▶ [INSTRUCTIONS TO FOLLOW]:
Up to and including the line with "海外演出 (46, 306)", restate the records below word for word, beginning with their first line.

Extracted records
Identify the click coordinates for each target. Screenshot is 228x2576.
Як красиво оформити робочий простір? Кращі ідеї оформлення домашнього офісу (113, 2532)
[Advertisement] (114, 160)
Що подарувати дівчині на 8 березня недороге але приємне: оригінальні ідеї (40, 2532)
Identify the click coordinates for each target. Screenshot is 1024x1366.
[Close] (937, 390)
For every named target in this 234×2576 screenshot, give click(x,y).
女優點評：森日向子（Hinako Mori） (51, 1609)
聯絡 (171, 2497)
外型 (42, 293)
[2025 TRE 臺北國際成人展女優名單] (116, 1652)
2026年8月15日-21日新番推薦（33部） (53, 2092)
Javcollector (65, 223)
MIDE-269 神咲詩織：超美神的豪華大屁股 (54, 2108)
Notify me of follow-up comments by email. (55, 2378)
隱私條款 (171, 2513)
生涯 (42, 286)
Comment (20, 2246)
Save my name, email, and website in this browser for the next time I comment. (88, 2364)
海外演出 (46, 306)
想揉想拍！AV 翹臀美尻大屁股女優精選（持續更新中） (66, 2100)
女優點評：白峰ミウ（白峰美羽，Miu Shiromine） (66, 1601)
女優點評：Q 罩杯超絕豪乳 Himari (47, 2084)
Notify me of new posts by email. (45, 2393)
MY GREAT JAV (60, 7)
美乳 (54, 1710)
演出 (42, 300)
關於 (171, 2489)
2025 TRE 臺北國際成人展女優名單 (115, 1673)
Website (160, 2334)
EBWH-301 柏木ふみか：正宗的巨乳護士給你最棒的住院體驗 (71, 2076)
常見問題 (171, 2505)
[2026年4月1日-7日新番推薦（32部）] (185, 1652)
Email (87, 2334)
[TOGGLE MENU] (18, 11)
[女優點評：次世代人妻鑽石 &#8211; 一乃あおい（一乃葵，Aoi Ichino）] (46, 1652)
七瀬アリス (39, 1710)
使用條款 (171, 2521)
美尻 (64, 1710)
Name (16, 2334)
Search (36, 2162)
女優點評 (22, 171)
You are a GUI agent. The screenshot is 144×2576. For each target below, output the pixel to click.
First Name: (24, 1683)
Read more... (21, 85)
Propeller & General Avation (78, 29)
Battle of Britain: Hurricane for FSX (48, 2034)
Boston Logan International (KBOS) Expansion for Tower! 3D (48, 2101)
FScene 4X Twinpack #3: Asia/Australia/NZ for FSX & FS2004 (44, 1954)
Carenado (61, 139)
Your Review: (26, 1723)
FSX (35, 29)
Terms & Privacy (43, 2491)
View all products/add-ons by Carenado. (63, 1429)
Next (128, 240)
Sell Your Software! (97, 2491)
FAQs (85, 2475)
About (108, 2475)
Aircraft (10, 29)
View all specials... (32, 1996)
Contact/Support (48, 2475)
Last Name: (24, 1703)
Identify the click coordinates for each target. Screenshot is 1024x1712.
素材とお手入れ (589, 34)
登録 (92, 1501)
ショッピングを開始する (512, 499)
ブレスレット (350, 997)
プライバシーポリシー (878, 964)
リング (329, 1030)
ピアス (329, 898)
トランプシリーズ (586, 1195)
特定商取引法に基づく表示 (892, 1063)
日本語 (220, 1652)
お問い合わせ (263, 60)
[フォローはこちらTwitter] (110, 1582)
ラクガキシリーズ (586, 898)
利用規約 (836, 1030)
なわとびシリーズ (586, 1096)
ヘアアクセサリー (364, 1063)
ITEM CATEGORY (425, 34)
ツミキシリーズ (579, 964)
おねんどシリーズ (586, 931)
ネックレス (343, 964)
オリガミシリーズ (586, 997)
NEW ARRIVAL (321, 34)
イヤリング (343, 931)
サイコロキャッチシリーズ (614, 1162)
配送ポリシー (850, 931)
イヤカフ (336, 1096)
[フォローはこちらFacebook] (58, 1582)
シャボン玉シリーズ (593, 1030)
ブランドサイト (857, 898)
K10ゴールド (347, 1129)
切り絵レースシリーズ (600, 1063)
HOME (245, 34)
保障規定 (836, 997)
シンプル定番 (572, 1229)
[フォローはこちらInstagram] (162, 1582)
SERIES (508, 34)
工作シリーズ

▶ [TASK ANSWER]:
Identify the click coordinates for each target. Screenshot is 228x2576.
Як красиво оформити робочий простір? Кращі ідеї оформлення домашнього офісу (113, 2532)
[Advertisement] (114, 160)
Що подарувати дівчині на 8 березня недороге але приємне: оригінальні ідеї (40, 2532)
Identify the click coordinates for each target. Screenshot is 1024x1366.
[Close] (937, 390)
For every named target in this 234×2576 screenshot, give click(x,y).
女優點評：森日向子（Hinako Mori） (51, 1609)
聯絡 (171, 2497)
外型 (42, 293)
[2025 TRE 臺北國際成人展女優名單] (116, 1652)
2026年8月15日-21日新番推薦（33部） (53, 2092)
Javcollector (65, 223)
MIDE-269 神咲詩織：超美神的豪華大屁股 (54, 2108)
Notify me of follow-up comments by email. (55, 2378)
隱私條款 (171, 2513)
生涯 (42, 286)
Comment (20, 2246)
Save my name, email, and website in this browser for the next time I comment. (88, 2364)
海外演出 (46, 306)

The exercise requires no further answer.